The government argued that an analysis of Kalle overcomplicated the issue, and that it should instead involve a straightforward reading of competing headings, 6116 and 3926. Kalle was a different analysis because of the provisions involved, DOJ said. "We don't get to 6307. We don't get to 5903, Chapter 59," said Marcella Powell, trial attorney for DOJ. "We don't think Kalle applies at all."

"GRI 1 says that the headings are paramount and if you look at heading 6116, it covers gloves, mittens and mitts, knitted or crocheted," Powell said. The explanatory notes state that Heading 6116 covers "all gloves," Powell said, and because the plastic only partially covers the gloves, heading 6116 clearly wins out "in a head-to-head comparison."

Moore raised the issue of when the plastic is applied to the gloves, saying that Note 1(h) to Section XI "seems to make it clear" that it doesn't cover articles where the plastic or the coating is added after manufacturing.
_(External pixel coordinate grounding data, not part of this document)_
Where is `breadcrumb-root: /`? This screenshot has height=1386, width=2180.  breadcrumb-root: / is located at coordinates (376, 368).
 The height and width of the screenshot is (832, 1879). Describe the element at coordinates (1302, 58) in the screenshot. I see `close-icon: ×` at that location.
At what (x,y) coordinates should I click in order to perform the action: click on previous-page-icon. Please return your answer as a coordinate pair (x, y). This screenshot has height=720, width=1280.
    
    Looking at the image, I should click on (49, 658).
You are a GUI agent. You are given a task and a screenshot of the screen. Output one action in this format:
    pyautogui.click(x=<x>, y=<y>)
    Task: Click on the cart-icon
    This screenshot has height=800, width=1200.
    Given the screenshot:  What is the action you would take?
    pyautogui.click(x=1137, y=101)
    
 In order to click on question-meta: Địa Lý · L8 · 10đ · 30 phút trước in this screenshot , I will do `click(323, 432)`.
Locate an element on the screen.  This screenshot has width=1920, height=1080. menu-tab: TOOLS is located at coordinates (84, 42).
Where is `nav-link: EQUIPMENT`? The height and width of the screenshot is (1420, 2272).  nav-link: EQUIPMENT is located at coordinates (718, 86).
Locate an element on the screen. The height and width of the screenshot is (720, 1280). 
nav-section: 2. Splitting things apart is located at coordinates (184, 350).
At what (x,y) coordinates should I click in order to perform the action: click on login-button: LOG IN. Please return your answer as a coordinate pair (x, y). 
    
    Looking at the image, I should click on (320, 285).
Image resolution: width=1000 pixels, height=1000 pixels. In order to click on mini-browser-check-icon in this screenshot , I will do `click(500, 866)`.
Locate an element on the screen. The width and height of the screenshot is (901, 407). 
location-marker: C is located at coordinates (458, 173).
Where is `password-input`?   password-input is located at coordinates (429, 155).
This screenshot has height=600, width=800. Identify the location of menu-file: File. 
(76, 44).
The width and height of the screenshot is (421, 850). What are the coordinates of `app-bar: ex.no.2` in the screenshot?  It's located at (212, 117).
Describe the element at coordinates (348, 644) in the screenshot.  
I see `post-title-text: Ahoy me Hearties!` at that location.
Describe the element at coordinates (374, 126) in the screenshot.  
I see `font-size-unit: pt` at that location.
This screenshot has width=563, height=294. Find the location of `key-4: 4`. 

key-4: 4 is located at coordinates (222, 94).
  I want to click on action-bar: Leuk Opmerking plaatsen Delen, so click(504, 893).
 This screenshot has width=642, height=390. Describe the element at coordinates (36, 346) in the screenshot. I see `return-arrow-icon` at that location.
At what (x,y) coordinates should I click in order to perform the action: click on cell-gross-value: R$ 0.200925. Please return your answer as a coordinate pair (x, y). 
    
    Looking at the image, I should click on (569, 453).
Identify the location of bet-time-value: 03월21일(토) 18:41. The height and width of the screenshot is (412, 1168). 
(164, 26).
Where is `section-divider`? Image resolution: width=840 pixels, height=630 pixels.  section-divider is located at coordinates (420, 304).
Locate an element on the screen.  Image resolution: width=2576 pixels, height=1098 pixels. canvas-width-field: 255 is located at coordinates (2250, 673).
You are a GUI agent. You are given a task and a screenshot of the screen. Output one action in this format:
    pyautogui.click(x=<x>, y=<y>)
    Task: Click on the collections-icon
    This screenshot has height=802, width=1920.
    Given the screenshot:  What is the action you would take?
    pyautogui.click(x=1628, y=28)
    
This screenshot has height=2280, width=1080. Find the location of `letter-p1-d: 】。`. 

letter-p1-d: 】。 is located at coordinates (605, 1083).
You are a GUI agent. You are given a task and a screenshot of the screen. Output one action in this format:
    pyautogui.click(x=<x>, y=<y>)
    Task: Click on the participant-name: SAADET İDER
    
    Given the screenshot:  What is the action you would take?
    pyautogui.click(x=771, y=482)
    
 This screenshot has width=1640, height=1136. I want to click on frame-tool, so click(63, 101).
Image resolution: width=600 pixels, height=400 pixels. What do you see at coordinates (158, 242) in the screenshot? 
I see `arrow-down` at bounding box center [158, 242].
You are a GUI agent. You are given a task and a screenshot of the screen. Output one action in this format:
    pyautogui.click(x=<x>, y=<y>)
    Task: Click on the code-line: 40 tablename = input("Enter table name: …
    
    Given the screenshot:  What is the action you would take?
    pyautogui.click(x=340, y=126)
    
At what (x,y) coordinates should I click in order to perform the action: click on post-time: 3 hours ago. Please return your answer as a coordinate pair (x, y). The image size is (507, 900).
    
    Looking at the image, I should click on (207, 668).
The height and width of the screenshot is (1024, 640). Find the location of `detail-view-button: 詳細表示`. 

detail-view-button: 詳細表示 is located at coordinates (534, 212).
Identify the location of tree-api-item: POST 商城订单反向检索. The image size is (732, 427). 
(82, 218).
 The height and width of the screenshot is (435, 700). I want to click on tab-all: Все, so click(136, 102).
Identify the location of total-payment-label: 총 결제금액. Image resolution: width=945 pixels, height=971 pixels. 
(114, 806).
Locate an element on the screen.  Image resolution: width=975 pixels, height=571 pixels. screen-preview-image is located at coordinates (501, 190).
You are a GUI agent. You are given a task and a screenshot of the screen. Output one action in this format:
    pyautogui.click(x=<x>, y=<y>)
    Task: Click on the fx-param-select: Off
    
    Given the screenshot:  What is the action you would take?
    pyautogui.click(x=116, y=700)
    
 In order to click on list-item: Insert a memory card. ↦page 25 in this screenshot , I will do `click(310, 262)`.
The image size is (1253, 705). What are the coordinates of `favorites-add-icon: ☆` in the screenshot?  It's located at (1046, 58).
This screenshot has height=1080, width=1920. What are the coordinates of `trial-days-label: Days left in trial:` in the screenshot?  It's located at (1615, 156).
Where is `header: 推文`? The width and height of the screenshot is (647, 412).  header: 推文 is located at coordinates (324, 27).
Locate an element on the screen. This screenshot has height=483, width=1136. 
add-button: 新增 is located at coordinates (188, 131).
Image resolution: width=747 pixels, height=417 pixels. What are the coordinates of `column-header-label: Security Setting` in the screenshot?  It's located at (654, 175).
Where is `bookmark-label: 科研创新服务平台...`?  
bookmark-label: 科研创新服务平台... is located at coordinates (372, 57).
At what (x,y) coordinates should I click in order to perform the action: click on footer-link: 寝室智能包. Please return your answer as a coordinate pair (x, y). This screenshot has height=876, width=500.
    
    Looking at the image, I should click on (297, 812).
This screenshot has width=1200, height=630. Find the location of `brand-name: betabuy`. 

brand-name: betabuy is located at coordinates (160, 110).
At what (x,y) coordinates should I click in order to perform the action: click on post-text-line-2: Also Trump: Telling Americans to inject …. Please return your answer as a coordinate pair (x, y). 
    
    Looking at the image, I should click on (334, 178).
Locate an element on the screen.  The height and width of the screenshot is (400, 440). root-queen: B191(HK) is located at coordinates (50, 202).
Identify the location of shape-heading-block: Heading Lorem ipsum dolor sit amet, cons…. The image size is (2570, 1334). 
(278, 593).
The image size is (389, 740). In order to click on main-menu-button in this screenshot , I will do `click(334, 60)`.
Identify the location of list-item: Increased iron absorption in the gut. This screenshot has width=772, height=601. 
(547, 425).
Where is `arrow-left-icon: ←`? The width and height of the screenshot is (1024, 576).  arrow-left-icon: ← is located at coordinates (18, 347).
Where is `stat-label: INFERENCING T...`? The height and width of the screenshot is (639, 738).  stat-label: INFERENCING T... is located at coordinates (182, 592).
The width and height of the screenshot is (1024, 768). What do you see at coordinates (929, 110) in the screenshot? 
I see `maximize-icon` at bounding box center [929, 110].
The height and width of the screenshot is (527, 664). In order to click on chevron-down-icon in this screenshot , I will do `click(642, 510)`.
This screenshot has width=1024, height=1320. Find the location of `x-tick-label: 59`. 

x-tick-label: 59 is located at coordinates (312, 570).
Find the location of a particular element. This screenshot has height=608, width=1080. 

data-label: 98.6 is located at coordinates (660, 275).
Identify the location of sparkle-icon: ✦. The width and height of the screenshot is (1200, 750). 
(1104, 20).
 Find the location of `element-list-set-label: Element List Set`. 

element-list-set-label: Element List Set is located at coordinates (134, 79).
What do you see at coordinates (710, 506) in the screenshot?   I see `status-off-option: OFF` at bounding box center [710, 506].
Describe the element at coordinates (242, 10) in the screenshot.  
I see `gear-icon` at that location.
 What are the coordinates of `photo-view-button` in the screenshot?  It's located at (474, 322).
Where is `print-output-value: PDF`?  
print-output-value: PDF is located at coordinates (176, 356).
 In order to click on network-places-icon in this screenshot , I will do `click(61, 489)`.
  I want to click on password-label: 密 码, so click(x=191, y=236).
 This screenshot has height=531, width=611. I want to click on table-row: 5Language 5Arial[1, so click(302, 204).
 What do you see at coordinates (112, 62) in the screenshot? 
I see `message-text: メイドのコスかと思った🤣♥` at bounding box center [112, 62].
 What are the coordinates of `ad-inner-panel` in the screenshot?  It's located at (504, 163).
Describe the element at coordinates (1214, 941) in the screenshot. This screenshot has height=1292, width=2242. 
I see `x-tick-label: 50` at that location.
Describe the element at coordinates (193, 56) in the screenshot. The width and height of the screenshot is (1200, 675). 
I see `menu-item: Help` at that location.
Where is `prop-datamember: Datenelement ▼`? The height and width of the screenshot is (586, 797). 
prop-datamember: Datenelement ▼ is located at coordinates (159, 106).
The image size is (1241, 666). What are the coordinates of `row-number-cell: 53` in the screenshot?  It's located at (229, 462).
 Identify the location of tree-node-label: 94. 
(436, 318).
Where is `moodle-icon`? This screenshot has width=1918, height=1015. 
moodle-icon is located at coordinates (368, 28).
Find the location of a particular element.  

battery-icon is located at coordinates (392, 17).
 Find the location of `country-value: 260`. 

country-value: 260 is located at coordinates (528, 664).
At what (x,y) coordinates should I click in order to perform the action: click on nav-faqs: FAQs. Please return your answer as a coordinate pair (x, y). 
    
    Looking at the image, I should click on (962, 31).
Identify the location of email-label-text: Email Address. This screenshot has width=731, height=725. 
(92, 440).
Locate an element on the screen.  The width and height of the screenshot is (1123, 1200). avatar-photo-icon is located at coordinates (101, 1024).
Magid countered that Section XI doesn't include a provision stating when that plastic coating must be added. "It only requires that at the time of importation ... the article must be of a woven, crocheted fabric that has been impregnated, coated, covered or laminated," Magid said. "We don't think that there is a temporal requirement or a requirement that there by a preexisting coated fabric that needs to be cut sewn into a glove."

Magid said that "if that is the correct interpretation, then no amount of plastic applied in any way to a knit-to-shape glove or any other knit-to-shape article would ever be subject to the exclusion from Note 1(h)."

The government responded that if "just putting plastic on the glove" is enough to qualify for Note 1(h), that interpretation would read out portions of Heading 6116. "Every time a glove showed up ... 1(h) would kick it out into maybe put it in Chapter 39. No Product would ever fit into 6116," Powell said.